# TRY IT
How many lines in the items below contain the string "pair"? Reply with the number alone.

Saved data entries
=======

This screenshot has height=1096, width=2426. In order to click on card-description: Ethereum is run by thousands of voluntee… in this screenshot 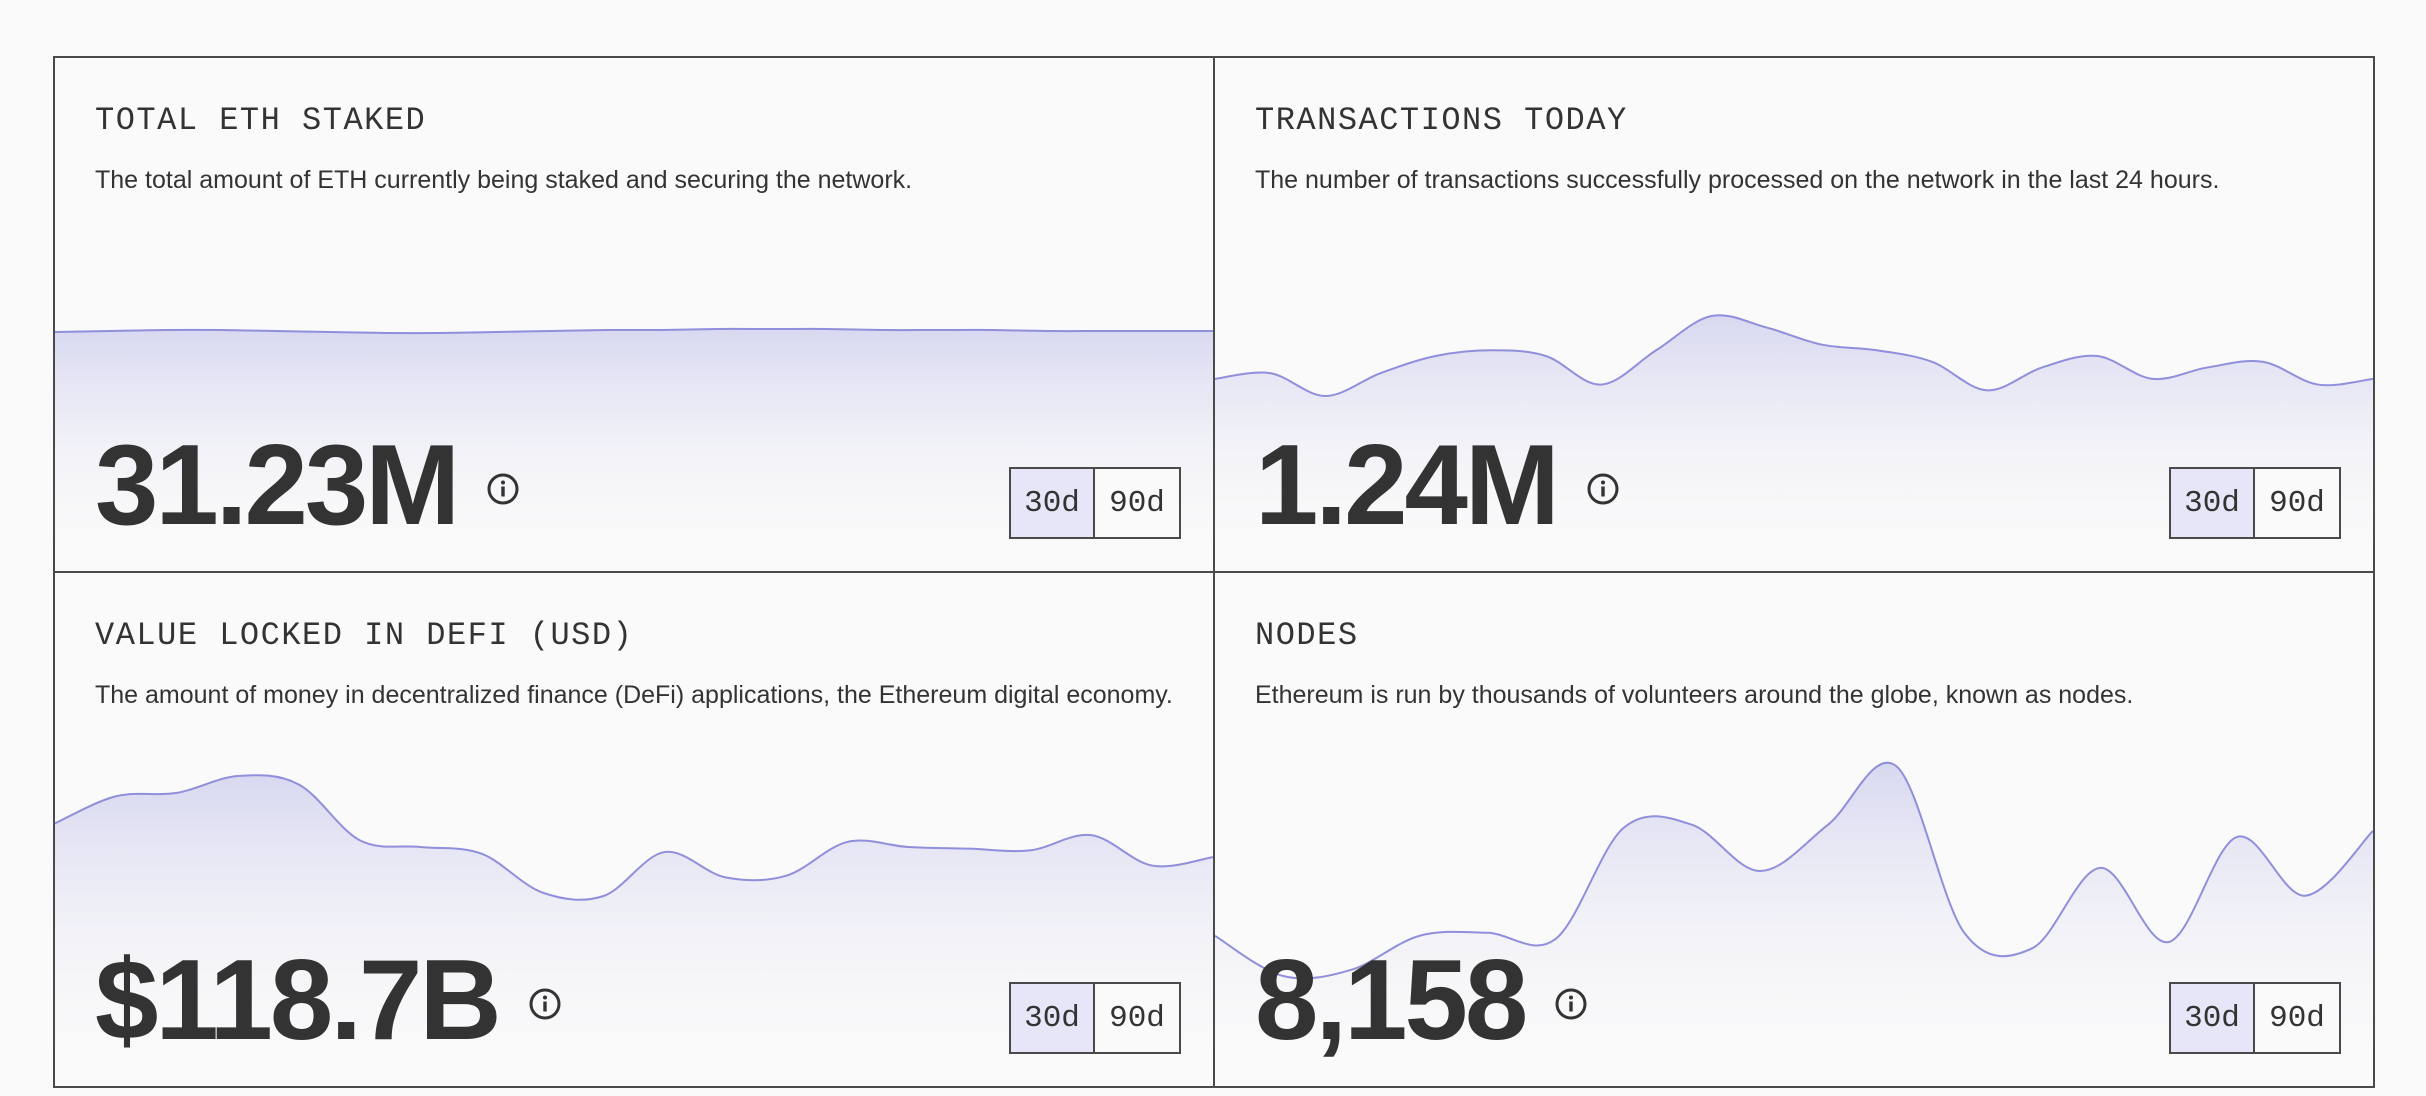, I will do `click(1694, 695)`.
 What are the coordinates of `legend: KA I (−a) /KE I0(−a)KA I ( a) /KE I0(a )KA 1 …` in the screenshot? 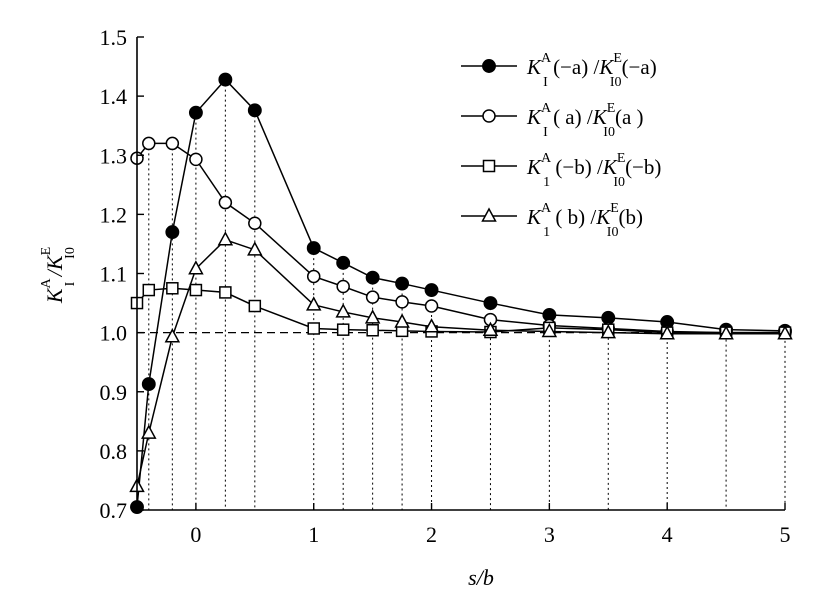 It's located at (561, 146).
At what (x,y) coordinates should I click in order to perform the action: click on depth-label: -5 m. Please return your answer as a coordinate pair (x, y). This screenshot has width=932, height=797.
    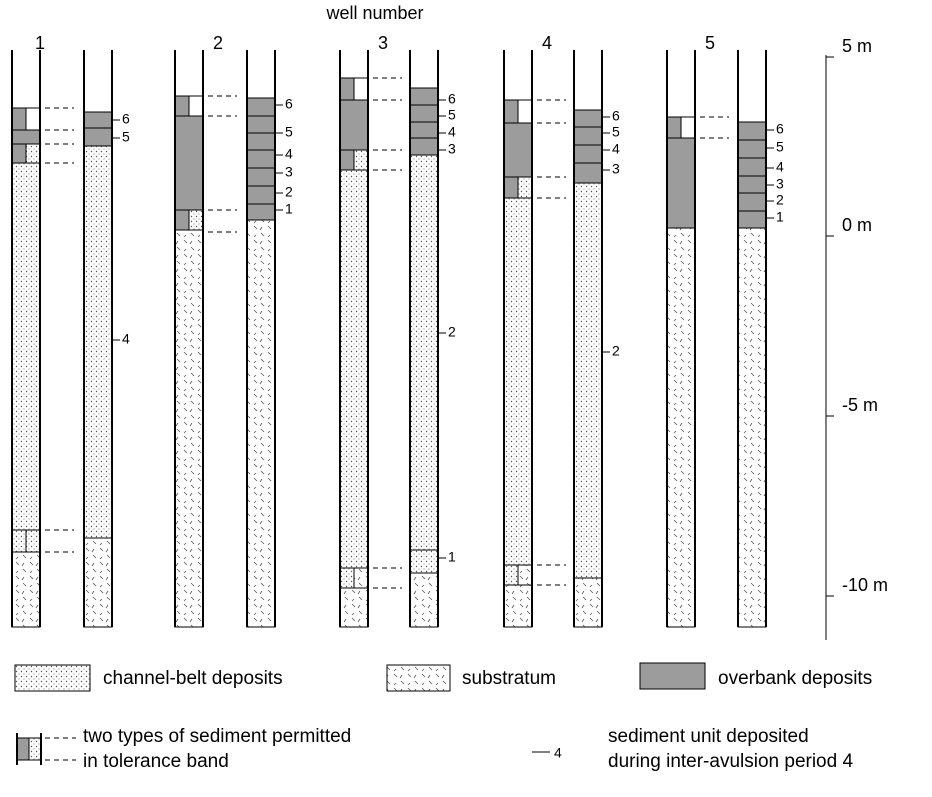
    Looking at the image, I should click on (860, 405).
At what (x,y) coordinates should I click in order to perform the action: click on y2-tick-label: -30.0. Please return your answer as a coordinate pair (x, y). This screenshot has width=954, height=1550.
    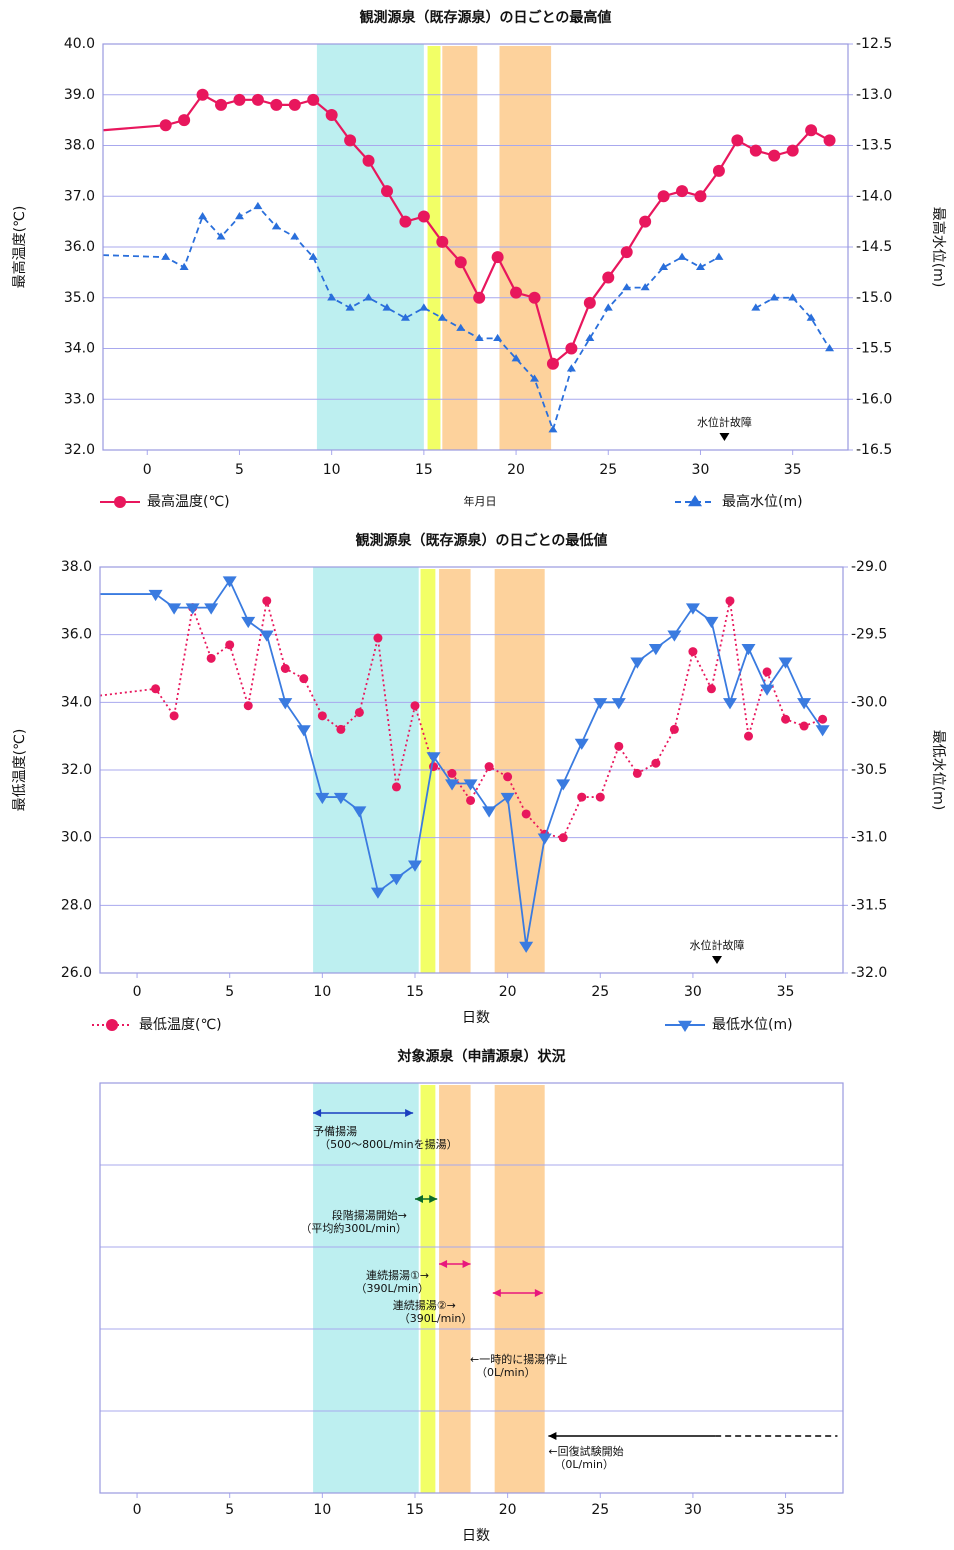
    Looking at the image, I should click on (869, 702).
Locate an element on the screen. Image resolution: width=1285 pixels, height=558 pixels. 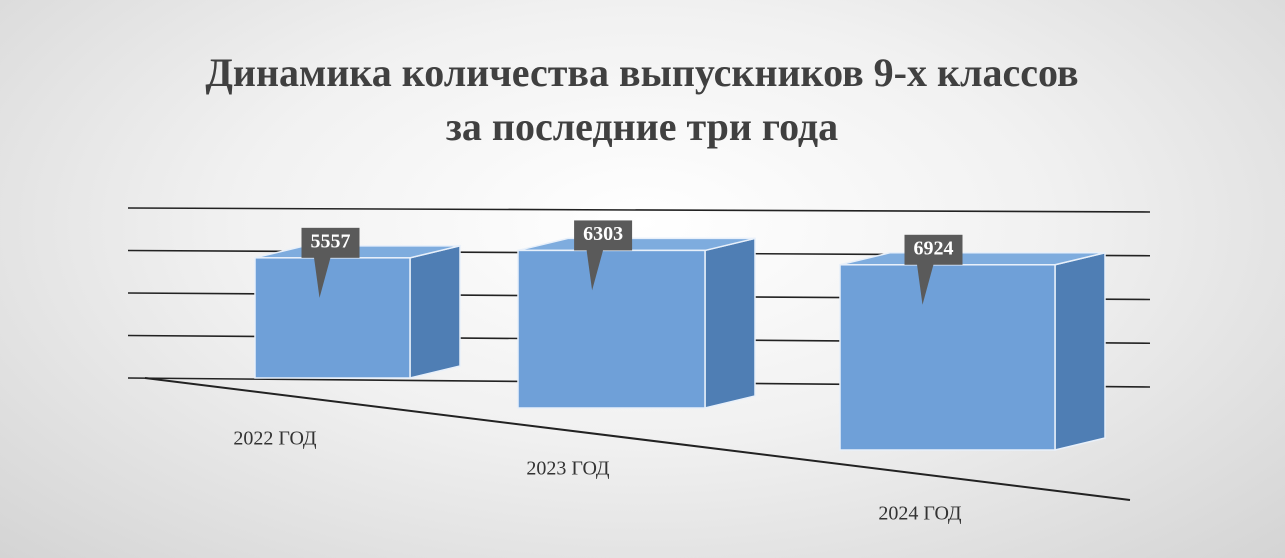
x-tick-label: 2022 ГОД is located at coordinates (275, 439).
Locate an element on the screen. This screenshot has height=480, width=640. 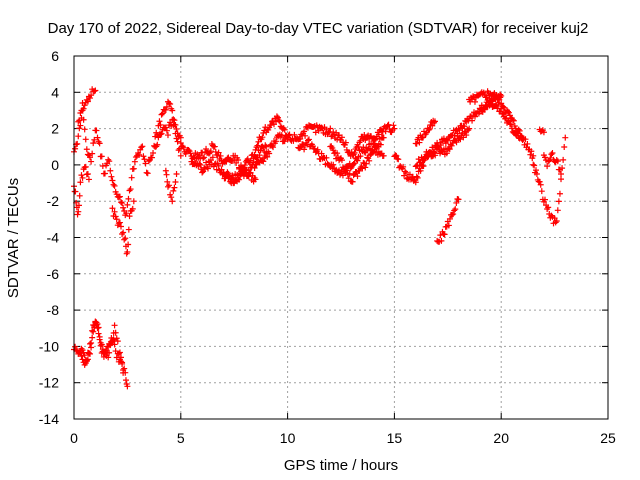
track-early-main is located at coordinates (128, 163).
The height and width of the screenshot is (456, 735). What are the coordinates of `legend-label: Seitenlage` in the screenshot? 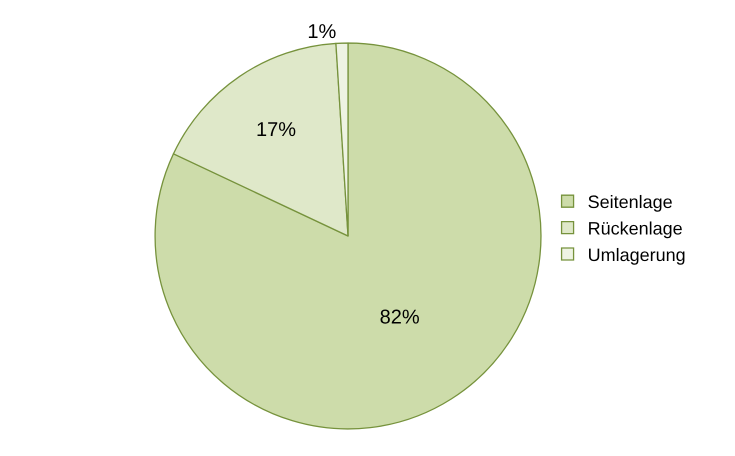 It's located at (630, 202).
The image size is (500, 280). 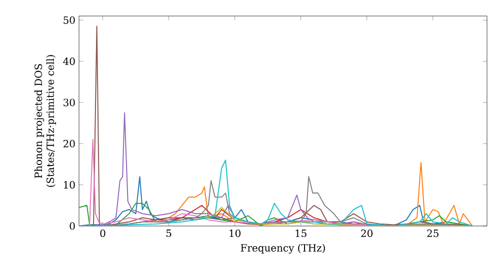 What do you see at coordinates (70, 185) in the screenshot?
I see `y-tick-label: 10` at bounding box center [70, 185].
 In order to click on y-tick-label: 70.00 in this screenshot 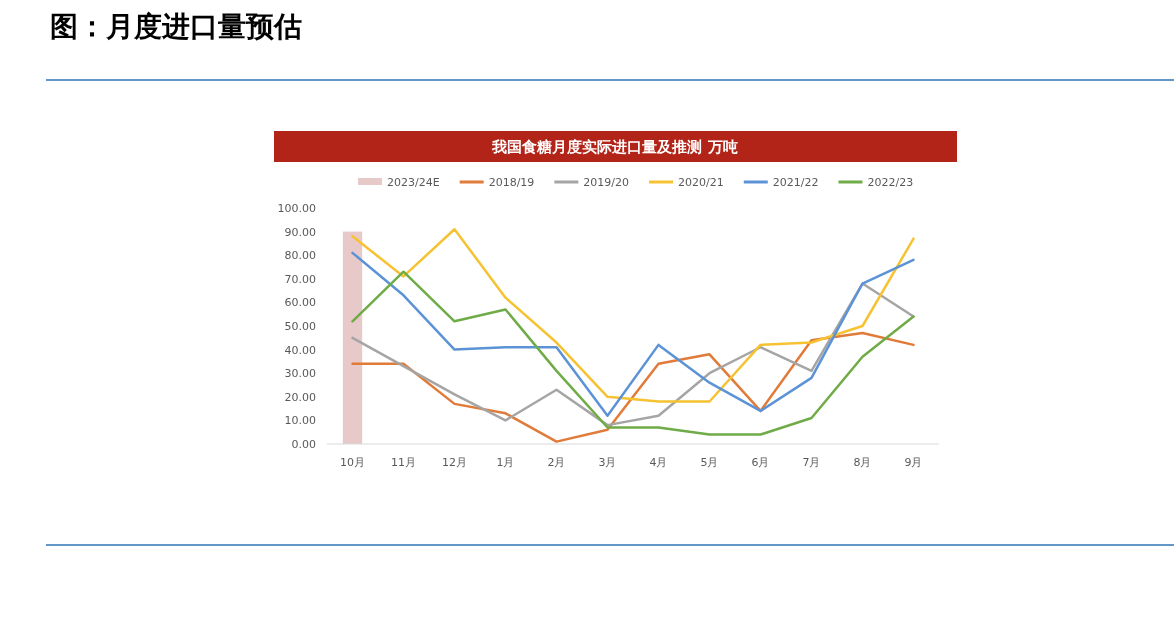, I will do `click(300, 279)`.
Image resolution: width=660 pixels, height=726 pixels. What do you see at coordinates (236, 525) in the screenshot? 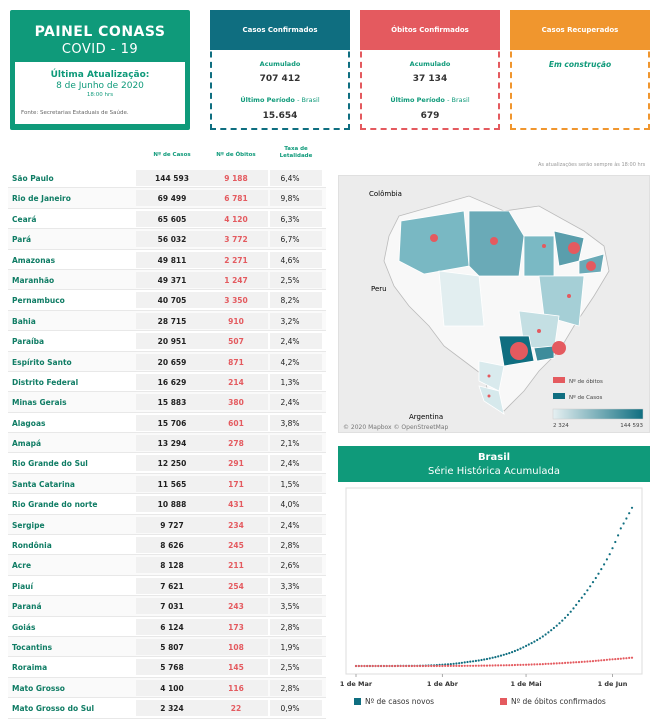
I see `state-deaths: 234` at bounding box center [236, 525].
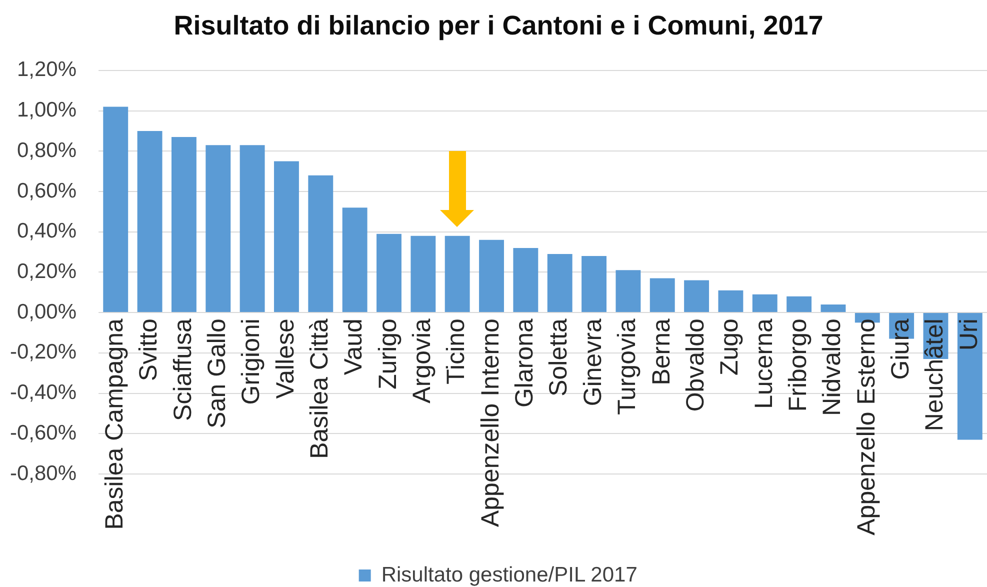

=======

# WRITTEN RESPONSE
2